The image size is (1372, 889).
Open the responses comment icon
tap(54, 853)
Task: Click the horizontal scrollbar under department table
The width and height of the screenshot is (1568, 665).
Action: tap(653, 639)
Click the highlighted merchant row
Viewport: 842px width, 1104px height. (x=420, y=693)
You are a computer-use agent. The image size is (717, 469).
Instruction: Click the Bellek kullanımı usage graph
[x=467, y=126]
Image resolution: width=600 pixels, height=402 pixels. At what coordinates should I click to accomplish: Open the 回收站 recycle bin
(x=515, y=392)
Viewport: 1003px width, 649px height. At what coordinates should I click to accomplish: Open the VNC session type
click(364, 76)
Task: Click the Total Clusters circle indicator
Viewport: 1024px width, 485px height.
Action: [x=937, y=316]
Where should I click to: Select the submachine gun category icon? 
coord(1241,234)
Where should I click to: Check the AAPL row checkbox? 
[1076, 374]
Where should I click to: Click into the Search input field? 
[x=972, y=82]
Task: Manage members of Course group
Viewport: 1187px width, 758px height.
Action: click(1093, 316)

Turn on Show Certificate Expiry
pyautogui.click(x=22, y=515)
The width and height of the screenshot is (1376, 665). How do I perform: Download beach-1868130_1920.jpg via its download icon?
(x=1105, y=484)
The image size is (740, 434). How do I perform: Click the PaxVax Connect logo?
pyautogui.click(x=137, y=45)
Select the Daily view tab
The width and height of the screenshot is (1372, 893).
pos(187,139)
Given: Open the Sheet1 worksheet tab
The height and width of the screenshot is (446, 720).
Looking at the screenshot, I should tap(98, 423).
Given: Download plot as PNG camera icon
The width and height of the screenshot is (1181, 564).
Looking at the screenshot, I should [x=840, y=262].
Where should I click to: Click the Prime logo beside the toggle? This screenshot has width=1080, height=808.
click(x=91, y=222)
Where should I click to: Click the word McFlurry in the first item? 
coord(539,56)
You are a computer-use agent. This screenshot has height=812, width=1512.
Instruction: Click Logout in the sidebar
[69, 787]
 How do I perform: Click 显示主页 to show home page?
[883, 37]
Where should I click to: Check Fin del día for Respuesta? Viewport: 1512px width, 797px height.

------------------------

* [Exercise] Please rename "Given" to "Task" in the data between the lines holding "The image size is (740, 434)." and "Looking at the screenshot, I should [x=840, y=262].", inclusive. Give back only those lines, otherwise unchanged.

* [Answer to the task]
The image size is (740, 434). How do I perform: Click the PaxVax Connect logo?
pyautogui.click(x=137, y=45)
Select the Daily view tab
The width and height of the screenshot is (1372, 893).
pos(187,139)
Task: Open the Sheet1 worksheet tab
The height and width of the screenshot is (446, 720).
Looking at the screenshot, I should tap(98, 423).
Task: Download plot as PNG camera icon
The width and height of the screenshot is (1181, 564).
Looking at the screenshot, I should [x=840, y=262].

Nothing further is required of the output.